How does one become a butterfly?  You must want to fly so much that you are willing to give up being a caterpillar. – Trina Paulus

Let me ask you a personal question.  What was the worst decade of your life?

Gave this some thought.  Lived life like a leaf, floating on a rare swift rapid, swirling before stagnating in a still pool.  Then blown somewhere new.  Repeat and rinse.  Three things in a row never going right.  But that’s okay.  Wax on, wax off.

A part of me wants to look at that period between entering high school and exiting the military.  Don’t get me started.  1960-1970.  Ten years of having no ideas other than ‘I don’t want to be here.’  And ‘I wonder if anybody will ever love me.’
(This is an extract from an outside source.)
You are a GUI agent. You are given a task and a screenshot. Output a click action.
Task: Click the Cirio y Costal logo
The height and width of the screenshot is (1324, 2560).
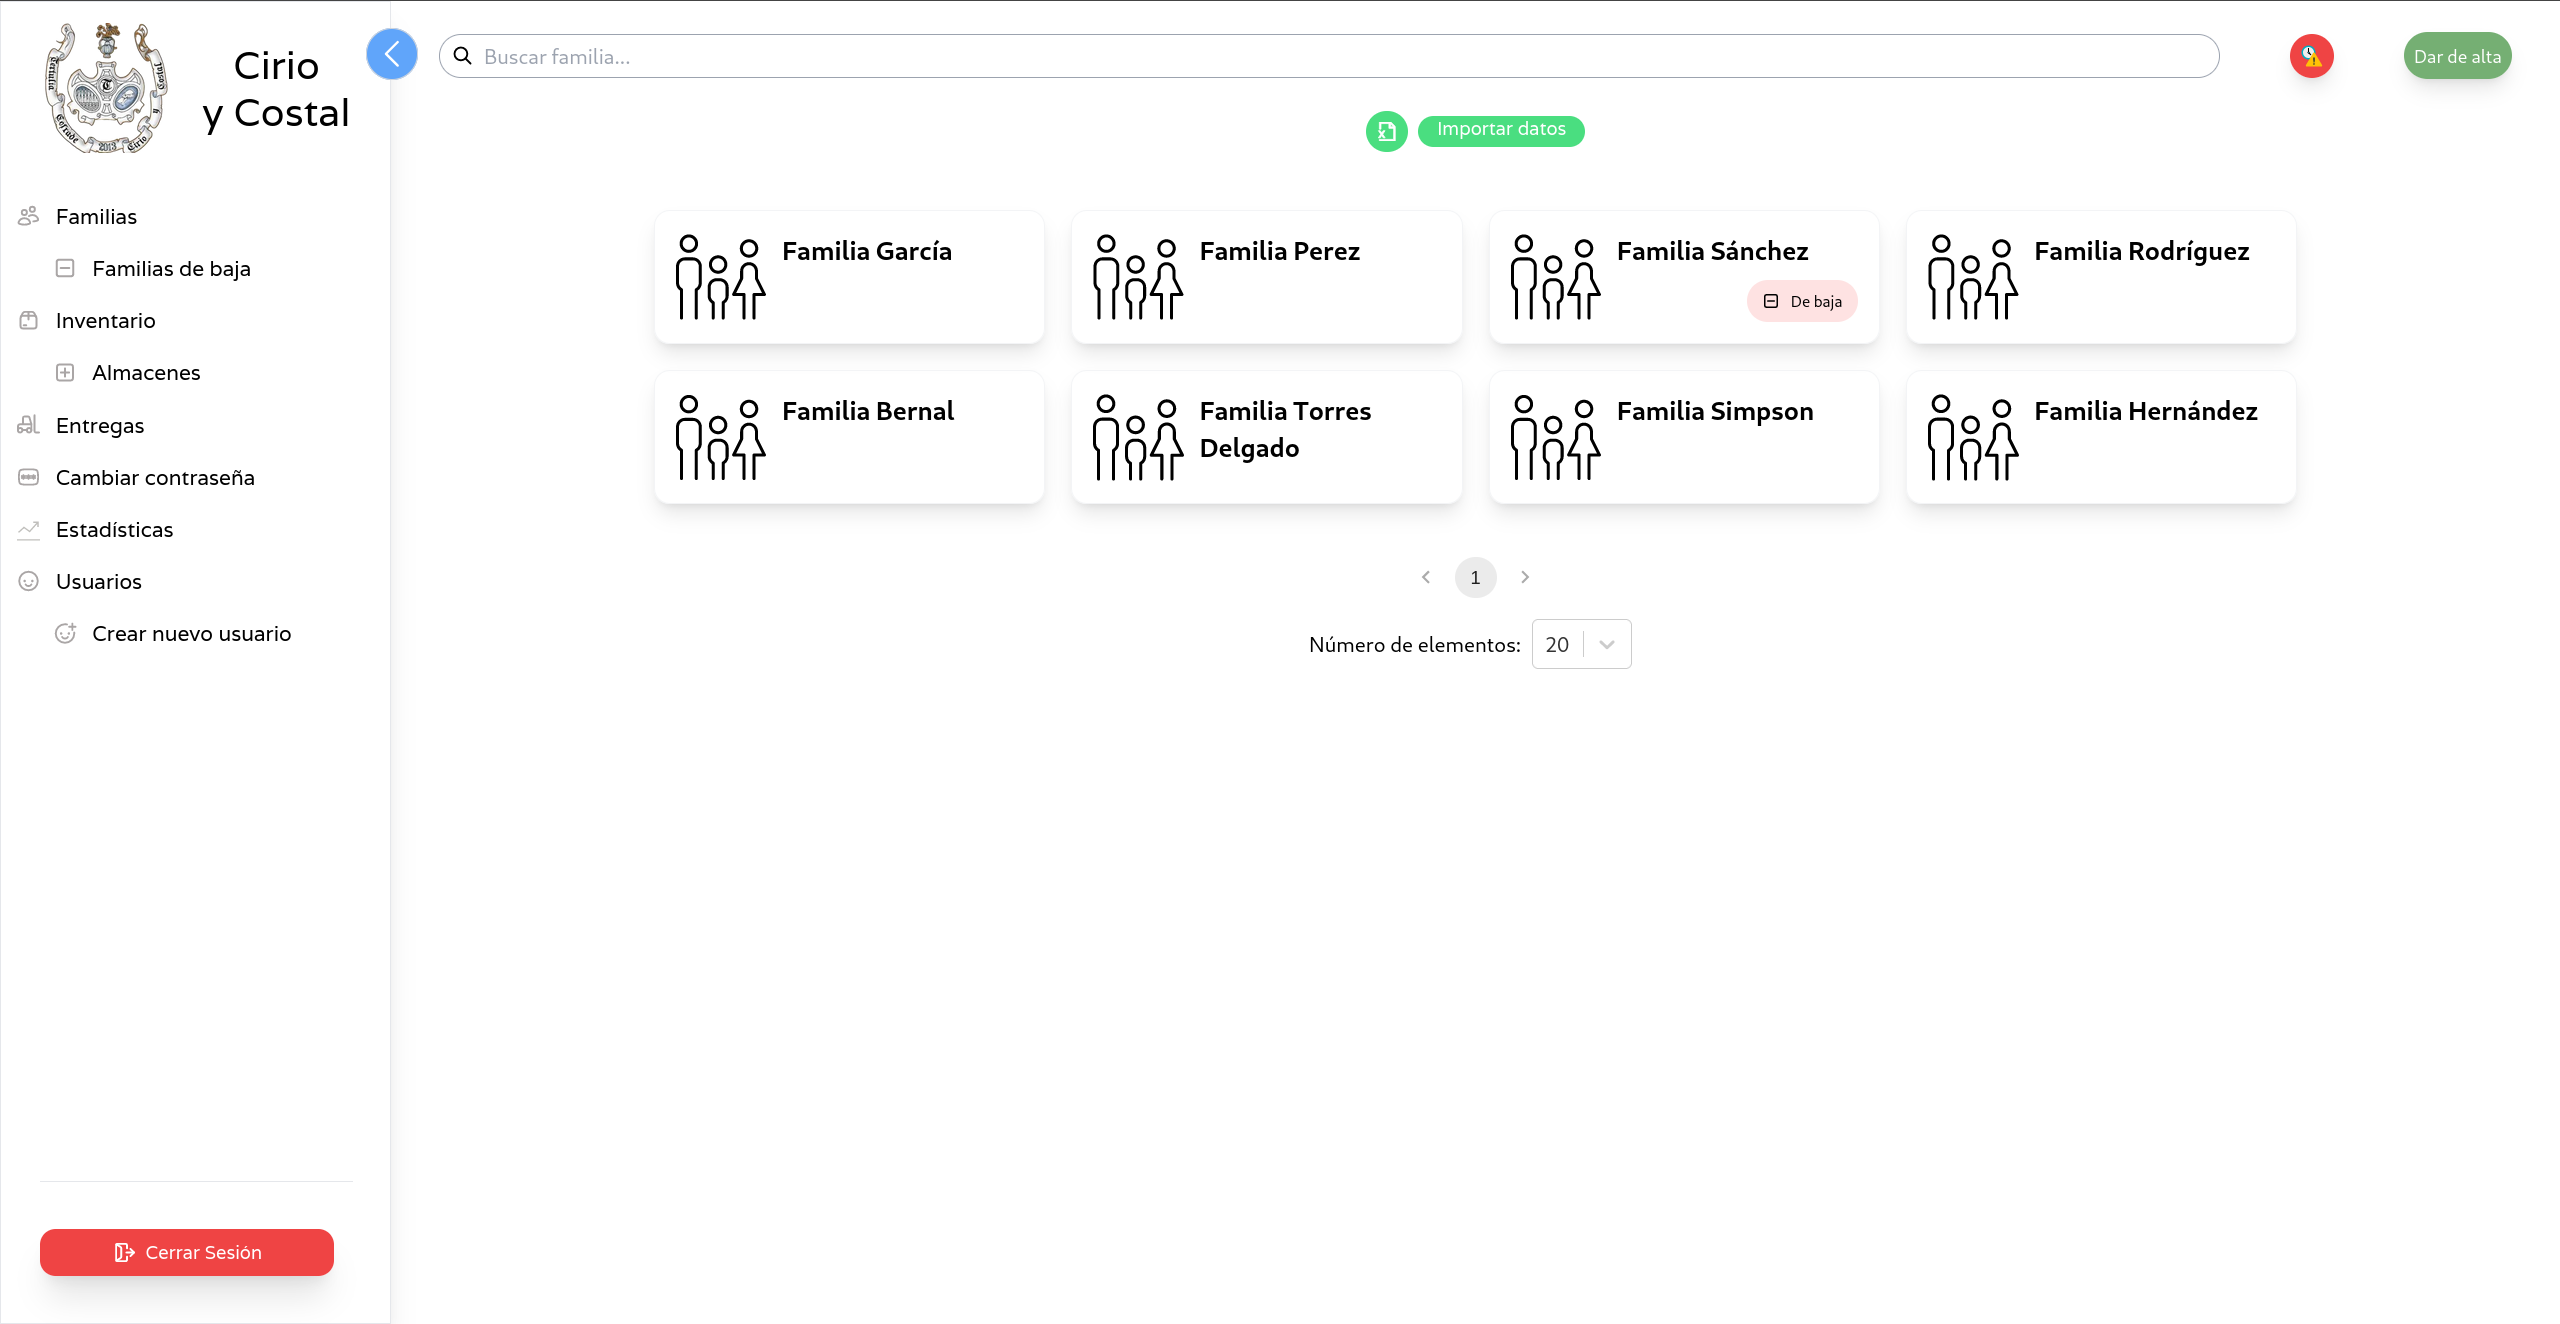coord(106,90)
Loved the music.  Please don’t let me be misunderstood.

Study the journey.  Don’t remember much illness, can’t imagine I missed many meals or even that many hot showers.

Second thought – hands down – honors must be awarded to August 1996 for starters and August 2005 on the back end.  8/96-8/05.

Is that nine years?  I am no mathematician.

 

Got to Florida in August, 1996.  In the year of our Lord.

Oh, my God.  The SENIOR TOUR MEETS WILD KINGDOM.

Miami Vice on one coast, Matlock and Golden Girls on the other.  It’s all pretty much Mickey Mouse in between.

Always wanted to see Florida, so I have been saving these words about Florida by the esteemed poet James Dickey since I found them in the October, 1974 issue of PLAYBOY.  Which I was just reading for the articles.  Oh, to be in my twenties again.  I think, not.

I think I’m not soon likely to have better place to use Mr. Dickey’s fine prose.

A bridge, and a caged rattle. An attendant at a tourist reptile farm is bouncing a red balloon off the spring-tensioned, back-coiling head of a rattlesnake. The snake strikes the balloon and the customers leap back from the cage wire and giggle.

In a lagoon are lying hundreds of alligators, sprawled on the land of Jericho over and under each other, lolling in the water, half-emerging from the locked scum as in the true, the evolutionary Eden. They bring the Everglades: The vast river; and the ponderous heads gaze up – only the eyes out of the water – with an aesthetic appreciation known only to the Lower Forms of life, for strangely birds. Someone says, I can tell you, Jack, that the alligator is one beast of which it can be truly said that if you’ve seen one, you’ve seen them all.

My life took a turn in the Sunshine State.